そんな彼の頭めがけて、ハンマーが飛んで来た。
――万事休すか!?
そこへ、あの声が飛んで来た――。
「下だ!」
刀の声に、レッドの首が下に弾かれた。
床が視界一杯に広がった。
気付けば、ハンマーが後ろ髪を掠っていた。
だがこれで、攻撃が終わった訳ではない。
「右だ!」
今度は、レッドが横に転がった。
床を潰す音を左耳が捉えた。
「左だ!」
反対方向へ体を回す。
また、破壊音が響いた。
「上だ!」
レッドが、慌ててジャンプした。
爪先のギリギリ下を、ハンマーが滑空する。
「ハァハァ……。

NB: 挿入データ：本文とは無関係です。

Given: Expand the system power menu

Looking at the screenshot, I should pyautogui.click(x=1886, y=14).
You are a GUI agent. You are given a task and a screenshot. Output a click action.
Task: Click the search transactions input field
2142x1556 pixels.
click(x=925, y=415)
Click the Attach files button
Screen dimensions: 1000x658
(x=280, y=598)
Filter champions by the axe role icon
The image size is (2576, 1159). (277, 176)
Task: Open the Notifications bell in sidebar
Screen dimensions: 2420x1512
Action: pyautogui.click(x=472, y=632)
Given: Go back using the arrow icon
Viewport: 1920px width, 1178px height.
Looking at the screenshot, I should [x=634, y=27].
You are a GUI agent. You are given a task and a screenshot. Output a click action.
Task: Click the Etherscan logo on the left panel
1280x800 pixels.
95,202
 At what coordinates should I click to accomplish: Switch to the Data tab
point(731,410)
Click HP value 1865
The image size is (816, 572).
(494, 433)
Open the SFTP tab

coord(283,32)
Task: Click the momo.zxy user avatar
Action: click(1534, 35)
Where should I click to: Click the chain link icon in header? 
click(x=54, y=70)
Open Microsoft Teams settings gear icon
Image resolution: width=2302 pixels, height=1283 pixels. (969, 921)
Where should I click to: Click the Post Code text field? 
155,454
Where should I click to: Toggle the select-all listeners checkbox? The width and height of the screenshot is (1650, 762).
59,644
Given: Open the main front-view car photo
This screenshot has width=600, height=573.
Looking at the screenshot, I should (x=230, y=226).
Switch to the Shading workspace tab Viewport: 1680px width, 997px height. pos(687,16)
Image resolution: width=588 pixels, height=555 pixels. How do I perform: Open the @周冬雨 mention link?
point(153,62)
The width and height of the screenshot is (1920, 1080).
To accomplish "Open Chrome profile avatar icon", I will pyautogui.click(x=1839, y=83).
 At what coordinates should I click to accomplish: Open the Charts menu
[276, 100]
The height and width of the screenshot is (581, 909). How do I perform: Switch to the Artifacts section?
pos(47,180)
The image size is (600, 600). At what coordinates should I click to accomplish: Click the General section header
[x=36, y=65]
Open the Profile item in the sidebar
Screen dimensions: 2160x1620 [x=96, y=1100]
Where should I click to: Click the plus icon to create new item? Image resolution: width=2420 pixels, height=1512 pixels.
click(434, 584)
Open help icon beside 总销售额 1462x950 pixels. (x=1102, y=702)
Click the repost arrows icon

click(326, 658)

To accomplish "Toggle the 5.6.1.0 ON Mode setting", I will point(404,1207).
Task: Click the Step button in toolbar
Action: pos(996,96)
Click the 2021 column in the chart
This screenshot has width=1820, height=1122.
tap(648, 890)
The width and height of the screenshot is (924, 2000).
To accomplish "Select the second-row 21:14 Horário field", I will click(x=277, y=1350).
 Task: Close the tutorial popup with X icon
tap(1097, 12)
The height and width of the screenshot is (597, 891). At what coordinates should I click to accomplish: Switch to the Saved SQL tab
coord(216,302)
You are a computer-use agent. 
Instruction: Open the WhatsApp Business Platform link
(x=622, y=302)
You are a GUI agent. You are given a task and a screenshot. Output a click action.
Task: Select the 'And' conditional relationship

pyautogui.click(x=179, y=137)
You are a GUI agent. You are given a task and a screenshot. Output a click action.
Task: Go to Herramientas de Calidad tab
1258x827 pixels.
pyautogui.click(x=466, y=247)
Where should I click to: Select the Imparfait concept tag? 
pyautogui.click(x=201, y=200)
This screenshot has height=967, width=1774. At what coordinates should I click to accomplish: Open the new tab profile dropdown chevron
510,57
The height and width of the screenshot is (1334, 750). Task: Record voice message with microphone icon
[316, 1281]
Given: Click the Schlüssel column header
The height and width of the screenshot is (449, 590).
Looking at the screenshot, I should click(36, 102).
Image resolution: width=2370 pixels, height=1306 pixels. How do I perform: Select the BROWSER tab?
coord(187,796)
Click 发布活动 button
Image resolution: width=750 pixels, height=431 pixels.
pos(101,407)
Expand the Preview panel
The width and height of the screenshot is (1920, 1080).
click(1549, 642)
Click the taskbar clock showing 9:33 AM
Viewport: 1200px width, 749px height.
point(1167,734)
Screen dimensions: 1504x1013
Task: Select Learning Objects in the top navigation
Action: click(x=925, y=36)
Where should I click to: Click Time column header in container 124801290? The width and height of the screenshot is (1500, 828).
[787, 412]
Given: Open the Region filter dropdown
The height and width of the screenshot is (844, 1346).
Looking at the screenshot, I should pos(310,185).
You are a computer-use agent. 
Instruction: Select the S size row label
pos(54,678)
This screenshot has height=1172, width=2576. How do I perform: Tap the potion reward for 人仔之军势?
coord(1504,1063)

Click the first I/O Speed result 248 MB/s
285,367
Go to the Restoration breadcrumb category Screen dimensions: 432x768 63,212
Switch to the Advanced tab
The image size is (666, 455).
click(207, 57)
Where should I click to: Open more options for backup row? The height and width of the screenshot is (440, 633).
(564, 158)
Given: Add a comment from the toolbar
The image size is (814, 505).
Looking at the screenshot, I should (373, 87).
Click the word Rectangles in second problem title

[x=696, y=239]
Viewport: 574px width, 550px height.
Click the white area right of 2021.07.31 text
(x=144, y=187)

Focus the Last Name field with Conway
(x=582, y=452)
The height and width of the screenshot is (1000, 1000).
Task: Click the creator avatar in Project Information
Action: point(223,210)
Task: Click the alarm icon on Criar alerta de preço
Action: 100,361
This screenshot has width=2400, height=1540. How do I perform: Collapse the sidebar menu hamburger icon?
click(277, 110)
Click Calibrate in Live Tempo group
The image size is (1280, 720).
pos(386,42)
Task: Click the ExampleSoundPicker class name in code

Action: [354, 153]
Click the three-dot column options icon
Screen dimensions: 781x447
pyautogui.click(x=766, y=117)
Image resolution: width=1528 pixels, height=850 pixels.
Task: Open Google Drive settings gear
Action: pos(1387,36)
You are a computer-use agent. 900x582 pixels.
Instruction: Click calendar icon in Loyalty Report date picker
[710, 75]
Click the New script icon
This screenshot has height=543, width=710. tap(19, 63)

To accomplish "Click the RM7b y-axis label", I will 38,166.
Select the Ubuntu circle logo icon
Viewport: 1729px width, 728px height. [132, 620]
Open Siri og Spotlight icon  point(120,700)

そんなに、立て続けに言われたって、動けないって!」
レッドが、肩を忙しなく上下させながら、必死に救いを求めた。
しかし砕封魔は、次の指示を出すだけ。
「はい。そこで、棒切れを取る!」
「はい! ……あれ?」
レッドが、反射的に棒状の破片を手に取ってしまった。自分の手を不思議そうに眺めていた。
そんなレッドに、敵がさらに肉薄して来る。
「今度は下から突き上げる!」
レッドが「はい!」と返事しながら、破片の先で、敵の顎先を引っ掛ける。
「!」
思わず敵がのけ反った。
「振り回して顔に当てる!」
「はい!」
振り回した破片が、敵の横面を叩いた。
「そこで、しゃがむ!」
しゃがむレッドを確認すると、すぐさま刀が、「跳び上がれ!」と指示を飛ばした。
「はい!」
声と同時に、レッドの体がバネのように跳躍した。
直後、持っていた破片の先が、敵の股間に直撃してしまった。
「うぉ!?」
敵が股間を押さえて、言葉にならない声を上げながら、床の上で悶絶していた。